Saturday, March 17, 2012

Herbicides a Surprise Threat to Butterfly Populations

We have a fundamental problem with all forms of the chemical strategy to both weed and insect control.  Somehow we have deluded ourselves into thinking that the products are generally benign and now we have a steady stream of long term studies showing that this is not true at all.

The first line of defense is to promote living refugia everywhere the land is not cropable in the first instance and possibly to plant tree lines even in fields.  Then at least, we have ample places for the stocks to be nurtured.

I think that the transition back to an organic protocol to farming has only begun and will gather momentum over the next two generations upon which most of these issues will simply disappear.  The present problem is to protect what we have as well as we can.

Commonly used herbicides seen as threat to endangered butterflies

by Staff Writers

Puyallup, WA (SPX) Mar 13, 2012

A Washington State University toxicologist has found that three commonly used herbicides can dramatically reduce butterfly populations. The research was aimed at possible effects on the Lange's metalmark, an endangered species in northern California, but it has implications for other at-risk and endangered butterflies wherever herbicides are used, says John Stark, an ecotoxicologist and director of the WSU Puyallup Research and Extension Center.

Stark and his colleagues tested triclopyr, sethoxydim and imazapyr on butterflylarvae at the request of the U.S. Fish and Wildlife Service, which uses the herbicides to maintain habitat for the Lange's metalmark in its last habitat, the Antioch Dunes National Wildlife Refuge in northern California. The researchers used the Behr's metalmark as a proxy for the Lange's metalmark, whose endangered status precludes using it for tests.

The researchers found adult numbers of the Behr's metalmark butterfly dropped by one-fourth to more than one-third when their larvae were exposed to regularly applied rates of the herbicides.

In a small population of endangered animals, says Stark, "any kind of reduction like that is going to be a problem."

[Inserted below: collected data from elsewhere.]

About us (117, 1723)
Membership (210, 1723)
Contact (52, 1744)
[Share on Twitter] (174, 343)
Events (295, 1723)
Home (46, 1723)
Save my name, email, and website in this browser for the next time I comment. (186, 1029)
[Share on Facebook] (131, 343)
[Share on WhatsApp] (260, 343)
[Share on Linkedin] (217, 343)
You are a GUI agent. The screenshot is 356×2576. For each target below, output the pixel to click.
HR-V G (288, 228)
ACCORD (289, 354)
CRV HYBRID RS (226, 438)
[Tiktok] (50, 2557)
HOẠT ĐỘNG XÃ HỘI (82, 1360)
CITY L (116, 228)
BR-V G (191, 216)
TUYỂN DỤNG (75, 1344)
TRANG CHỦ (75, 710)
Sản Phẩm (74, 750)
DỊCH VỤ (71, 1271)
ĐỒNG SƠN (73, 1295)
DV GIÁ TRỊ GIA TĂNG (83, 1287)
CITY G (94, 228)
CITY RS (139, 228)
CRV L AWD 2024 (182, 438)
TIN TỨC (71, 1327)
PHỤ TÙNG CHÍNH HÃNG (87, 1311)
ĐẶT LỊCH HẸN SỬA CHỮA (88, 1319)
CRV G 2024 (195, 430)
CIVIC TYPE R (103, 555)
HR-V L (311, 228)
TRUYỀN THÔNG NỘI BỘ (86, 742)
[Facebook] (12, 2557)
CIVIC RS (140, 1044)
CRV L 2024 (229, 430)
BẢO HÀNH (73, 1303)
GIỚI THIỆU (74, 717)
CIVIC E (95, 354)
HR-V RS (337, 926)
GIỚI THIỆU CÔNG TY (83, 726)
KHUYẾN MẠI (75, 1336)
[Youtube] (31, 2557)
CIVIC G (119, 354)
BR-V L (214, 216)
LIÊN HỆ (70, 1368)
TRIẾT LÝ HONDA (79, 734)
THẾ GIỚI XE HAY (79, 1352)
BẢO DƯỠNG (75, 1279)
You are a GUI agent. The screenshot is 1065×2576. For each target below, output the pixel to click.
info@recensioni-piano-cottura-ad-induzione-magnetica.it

While the dunes may have harbored 25,000 Lange's metalmarks 50 to 100 years ago, damage to the dunes reduced the population to 5,000 by 1972 and as low as 45 in 2006.

Key to the butterfly's survival is the naked stem buckwheat plant, which is easily overgrown by the non-native plants ripgut brome, vetch and yellow starthistle.

Refuge managers have tried to weed by hand but the process risks disturbing the buckwheat plants and butterfly eggs and larvae. And when the refuge managers started spraying the plants with herbicides, they noticed the butterfly populations were dropping even more, says Stark.

The study, funded by the Fish and Wildlife Service and published in the journal Environmental Pollution, is one of the first to document the effects of herbicides on butterflies. Several studies have shown herbicides can adversely affect animal life, even though they are designed to kill plants.

Each of the three herbicides in the Stark study operate differently, leading the researchers to think butterflies are being affected by inert ingredients or an effect on the butterflies' food source.